Когда Ричль спустя две недели наконец нарушил свое молчание в отношении «Рождения трагедии», его несколько отчужденное и сдержанное письмо стало для Ницше откровением. Это было последней каплей, переполнившей чашу [56] негативной реакции на произведение. Ницше начал сомневаться в жизнеспособности своего проекта культурного обновления, который, как ему казалось, он пытался осуществить вместе в Вагнером. Сцена в начале книги «Так говорил Заратустра», где жители города исповедуют как раз то, против чего Заратустра хочет предупредить их, повторяет эту оценку: мучительное сомнение в возможности добиться успеха путем лишь обучения тому, что необходимо для культурного здоровья.
«Философия в трагическую эпоху греков» и лекции об образовательных учреждениях — это тексты, которые самой своей незавершенностью свидетельствуют о глубоких сомнениях, появившихся у Ницше относительно его проекта в том виде, в каком он тогда мыслил его. Сомнения эти усиливаются в связи с неприятием его книги именно теми людьми, которые, как ему казалось, должны были ее понять. Теперь ему придется идти в ином направлении: к хромкой и радикальной критике всех общественных институтов и форм, которые не позволяют его современникам признавать философию, трагедию и возможность культуры. В ремарке 1886 года, записанной в момент, когда Ницше обдумывает еще ненаписанный «Опыт самокритики», который должен был стать предисловием к новому изданию «Рождения трагедии», Ницше пишет, что он «переоценил немецкую породу... [и]... не понял истоков современного бедствия»118. Бисмарк, как выясняется, вовсе не ошибался, столь низко оценивая потенциал немецкого народа. И если Бисмарк прав, то что может подготовить культурную революцию, которую намечал Ницше?
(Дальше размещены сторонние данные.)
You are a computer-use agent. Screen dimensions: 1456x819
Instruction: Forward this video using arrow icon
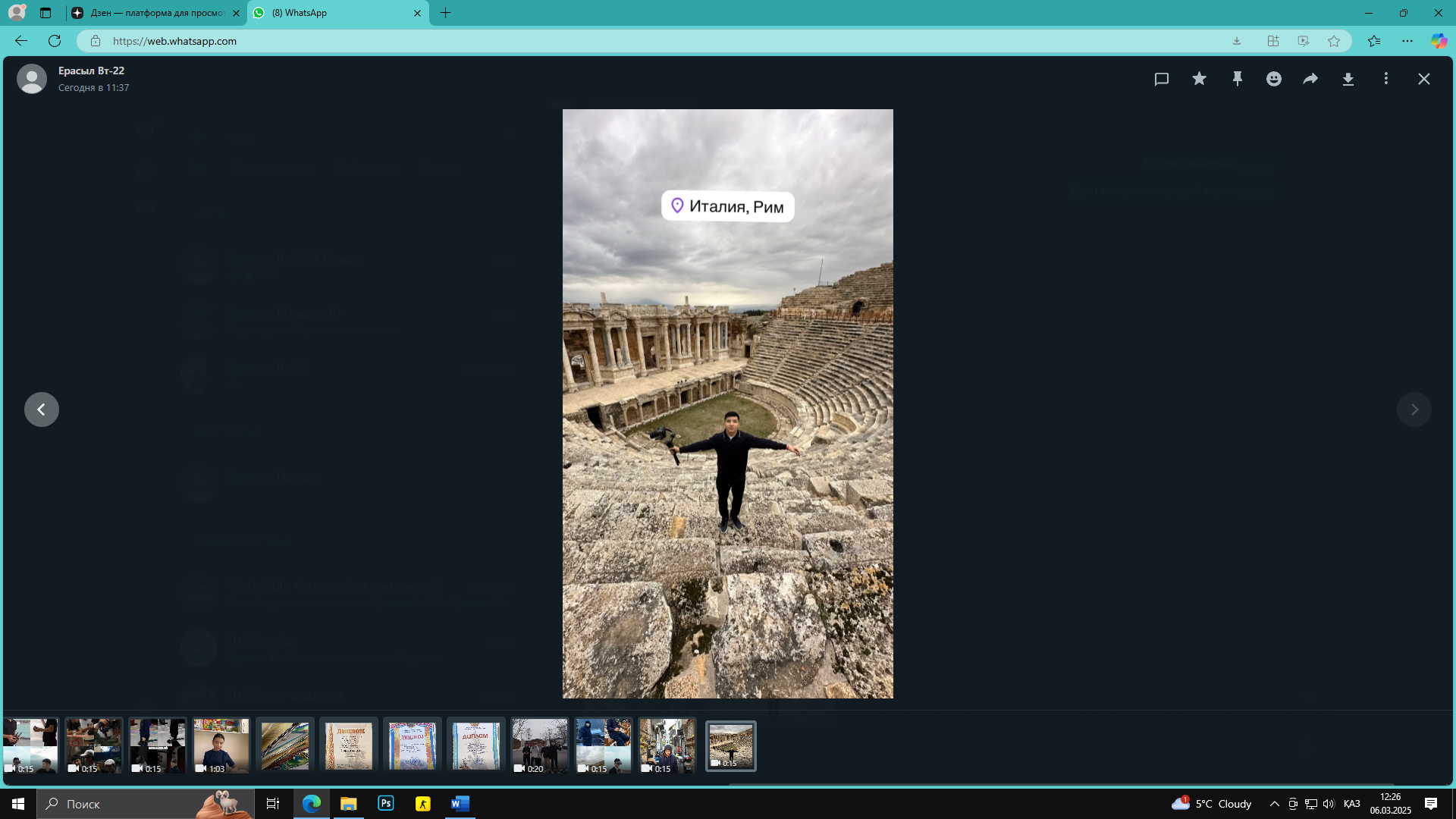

Восполнить недостающее — это становится задачей Ницше с середины 1870-х годов и до конца жизни; вся его деятельность, начиная с этого времени, должна быть понята именно с этой точки зрения. И «Человеческое, слишком человеческое», и «Утренняя заря», и первые четыре книги «Веселой науки» являются попыткой Ницше всесторонне проанализировать свою собственную слепоту и заблуждения – все то, что было причиной, по которой его застала врасплох реакция на этот его проект, строившийся вокруг «Рождения трагедии». Соответственно, работы Ницше 1880-х годов могут [57] рассматриваться как систематическое изучение различных сфер человеческой жизни. «Так говорил Заратустра» (как, конечно, и другие произведения) — это исследование разного рода человеческих институций. «По ту сторону добра и зла» есть анализ того, как возможно претендовать на обладание знанием в различных областях. «К генеалогии морали» посвящена анализу того, что значит притязать на более сильную установку. Схожим образом «Сумерки идолов» представляют собой исследование природы притязания на власть [authority], a «Ecce Homo» — критический анализ того, что значит притязать на авторство, вообще писать как автор119. Не существует, таким образом, Ницше «раннего» и Ницше «зрелого», еще в меньшей степени — Ницше «среднего периода». Прочтение «Философии в трагическую эпоху греков» параллельно с лекциями «О будущем наших образовательных учреждений» и «Рождением трагедии» показывает нам непрерывность его проекта и то, что в конечном итоге заставило Ницше понять, насколько более радикальным был на самом деле его проект по сравнению с задуманным им в пору его раннего академического успеха.